::: Records for the exercise

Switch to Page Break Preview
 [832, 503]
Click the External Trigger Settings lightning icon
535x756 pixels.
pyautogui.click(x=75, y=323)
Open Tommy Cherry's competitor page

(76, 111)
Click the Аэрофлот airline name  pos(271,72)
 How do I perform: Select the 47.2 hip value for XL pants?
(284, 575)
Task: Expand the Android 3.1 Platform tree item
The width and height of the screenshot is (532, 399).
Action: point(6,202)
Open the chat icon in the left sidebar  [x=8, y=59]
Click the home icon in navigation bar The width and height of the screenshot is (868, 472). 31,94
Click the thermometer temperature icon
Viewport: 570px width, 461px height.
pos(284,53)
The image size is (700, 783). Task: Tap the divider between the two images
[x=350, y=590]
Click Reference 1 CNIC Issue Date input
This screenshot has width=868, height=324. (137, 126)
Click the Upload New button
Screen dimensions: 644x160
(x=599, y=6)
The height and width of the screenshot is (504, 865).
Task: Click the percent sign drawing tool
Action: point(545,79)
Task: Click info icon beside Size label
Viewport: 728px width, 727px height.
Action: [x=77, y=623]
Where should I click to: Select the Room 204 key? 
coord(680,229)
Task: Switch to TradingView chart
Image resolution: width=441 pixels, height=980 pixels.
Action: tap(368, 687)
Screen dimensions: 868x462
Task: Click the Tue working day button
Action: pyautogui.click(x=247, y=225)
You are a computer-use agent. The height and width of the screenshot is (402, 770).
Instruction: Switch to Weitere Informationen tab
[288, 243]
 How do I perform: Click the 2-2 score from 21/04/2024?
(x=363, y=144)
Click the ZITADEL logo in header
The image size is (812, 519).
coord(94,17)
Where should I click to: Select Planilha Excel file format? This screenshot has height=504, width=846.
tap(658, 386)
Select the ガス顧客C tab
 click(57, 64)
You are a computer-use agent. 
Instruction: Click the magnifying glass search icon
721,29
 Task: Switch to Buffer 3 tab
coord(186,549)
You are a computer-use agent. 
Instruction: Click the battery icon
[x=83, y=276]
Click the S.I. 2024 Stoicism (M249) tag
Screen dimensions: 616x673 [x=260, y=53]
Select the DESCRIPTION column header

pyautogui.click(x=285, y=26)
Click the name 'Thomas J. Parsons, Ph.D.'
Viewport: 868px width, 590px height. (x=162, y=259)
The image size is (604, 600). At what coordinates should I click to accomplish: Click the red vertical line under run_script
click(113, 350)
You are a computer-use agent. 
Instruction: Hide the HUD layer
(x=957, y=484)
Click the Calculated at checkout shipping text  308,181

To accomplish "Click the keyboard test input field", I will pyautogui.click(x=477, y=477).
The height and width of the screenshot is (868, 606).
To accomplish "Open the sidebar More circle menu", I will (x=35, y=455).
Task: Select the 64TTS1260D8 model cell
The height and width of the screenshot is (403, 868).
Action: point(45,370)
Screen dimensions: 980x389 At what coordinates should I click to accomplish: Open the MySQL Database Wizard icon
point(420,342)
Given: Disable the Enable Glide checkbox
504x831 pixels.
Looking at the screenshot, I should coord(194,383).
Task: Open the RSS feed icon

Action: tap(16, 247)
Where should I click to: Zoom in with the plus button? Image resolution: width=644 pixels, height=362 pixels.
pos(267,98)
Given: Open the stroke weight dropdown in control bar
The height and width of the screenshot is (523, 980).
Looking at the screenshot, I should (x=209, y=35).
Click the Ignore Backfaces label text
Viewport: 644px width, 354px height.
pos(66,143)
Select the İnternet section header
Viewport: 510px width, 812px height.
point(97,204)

::::::

■ **Problem statement**:
Where a line of the data contains "will", copy that line.

■ **Result**:
To accomplish "Click the keyboard test input field", I will pyautogui.click(x=477, y=477).
To accomplish "Open the sidebar More circle menu", I will (x=35, y=455).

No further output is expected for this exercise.